What you will do
The line containing "Where should I click to: Click" marks where to begin. Write out that line and every line after it exactly, through the last line below.

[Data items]
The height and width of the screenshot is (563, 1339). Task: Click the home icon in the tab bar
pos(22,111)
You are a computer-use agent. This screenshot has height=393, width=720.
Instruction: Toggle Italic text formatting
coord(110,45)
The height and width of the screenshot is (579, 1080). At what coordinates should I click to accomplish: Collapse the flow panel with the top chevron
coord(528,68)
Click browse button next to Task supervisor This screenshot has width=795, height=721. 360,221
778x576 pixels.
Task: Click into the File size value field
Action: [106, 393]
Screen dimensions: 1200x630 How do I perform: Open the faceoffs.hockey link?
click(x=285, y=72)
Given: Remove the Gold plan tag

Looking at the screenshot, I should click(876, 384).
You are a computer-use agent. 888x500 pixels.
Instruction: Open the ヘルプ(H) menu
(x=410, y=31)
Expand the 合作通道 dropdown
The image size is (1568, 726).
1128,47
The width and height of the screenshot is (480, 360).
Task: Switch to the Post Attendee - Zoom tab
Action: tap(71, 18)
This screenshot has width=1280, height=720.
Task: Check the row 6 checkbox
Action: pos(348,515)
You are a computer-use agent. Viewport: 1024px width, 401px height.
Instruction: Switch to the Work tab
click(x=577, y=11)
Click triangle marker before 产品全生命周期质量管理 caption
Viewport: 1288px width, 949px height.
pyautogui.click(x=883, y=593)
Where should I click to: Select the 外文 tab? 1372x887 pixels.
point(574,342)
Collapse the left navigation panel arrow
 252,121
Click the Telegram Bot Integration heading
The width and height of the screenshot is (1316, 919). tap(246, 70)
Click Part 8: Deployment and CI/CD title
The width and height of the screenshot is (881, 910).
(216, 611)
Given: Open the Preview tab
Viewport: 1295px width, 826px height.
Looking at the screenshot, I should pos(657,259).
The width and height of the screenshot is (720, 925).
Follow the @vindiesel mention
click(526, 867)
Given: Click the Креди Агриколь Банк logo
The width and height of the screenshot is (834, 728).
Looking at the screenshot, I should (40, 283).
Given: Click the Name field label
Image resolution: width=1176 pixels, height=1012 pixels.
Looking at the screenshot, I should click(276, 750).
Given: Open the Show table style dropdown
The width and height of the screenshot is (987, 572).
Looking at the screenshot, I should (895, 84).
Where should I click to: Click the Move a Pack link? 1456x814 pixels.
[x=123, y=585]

Exercise solution
Where should I click to: Click the Move a Pack link? 1456x814 pixels.
[x=123, y=585]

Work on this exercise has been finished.